Moody College of Communication

Dan Rather

A Lifelong Journalist

Dan Rather is and has long been a journalist. He started working as a journalist in his native Texas in 1950 and was the "CBS Evening News" anchor for 24 years from 1981 to 2005. He has covered every presidential election since 1964. As an investigative journalist for news magazines — from the iconic “60 Minutes” to the 21st century addition “Dan Rather Reports” — he has been a part of significant shifts in the journalism landscape.

Rather believes “A free and independent - fiercely independent when necessary - press is the red beating heart of American democracy.”

Born in Wharton, Texas, in 1931, Rather was interested in journalism from a young age.

“The dream begins with a teacher who believes in you,” he said. “Who tugs and pushes and leads you to the next plateau, sometimes poking you with a sharp stick called ‘truth.’"

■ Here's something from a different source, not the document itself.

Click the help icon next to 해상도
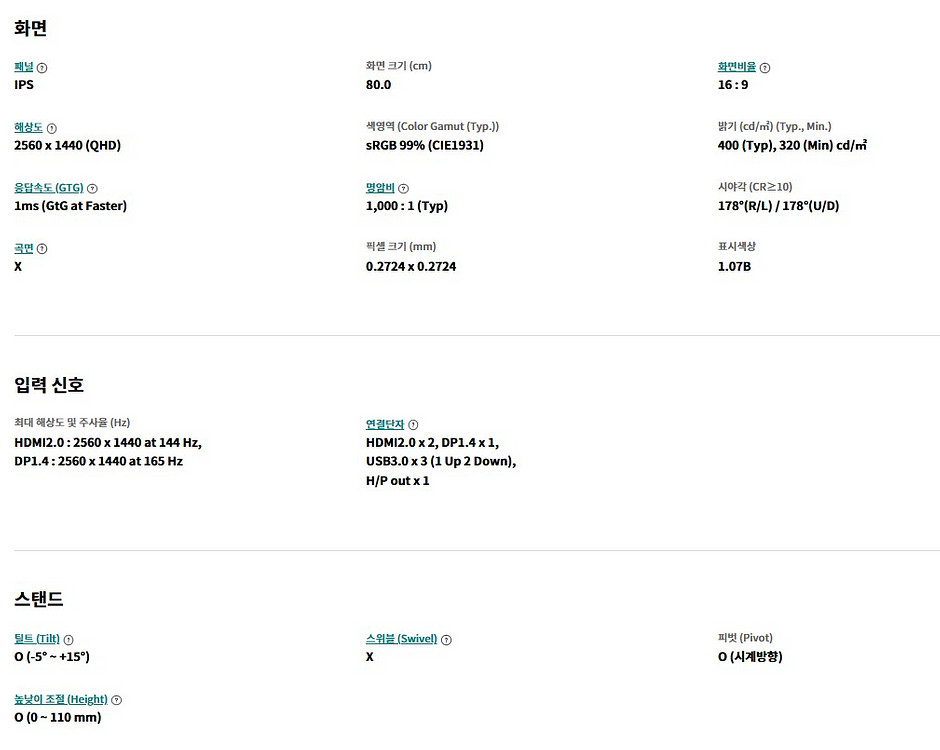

After graduating from high school in Houston, he became a staff writer and editor for Sam Houston State College’s university paper, The Houstonian. He took his bachelor’s degree in journalism and the skills he gathered announcing play-by-plays at local athletic events, to work at the Houston Chronicle and KTRH radio.

He became a national name after his reporting on Hurricane Carla in 1961. Then a news director for CBS affiliate KHOU Channel 11 in Houston, Rather, 29, brought his team to the National Weather Center in Galveston. The Category 5 hurricane was of devastating scale, 150 mph winds across a 400-mile radius. At the weather center, Rather’s team was greeted with technology not commonly accessible by the public. The KHOU program manager Calvin Jones suggested they show the radar itself on TV, which led to Rather creating the first televised weather broadcast map by placing a transparent overlay on the device. Rather and his team’s coverage and on the ground, reporting helped facilitate hundreds of thousands of people’s evacuation.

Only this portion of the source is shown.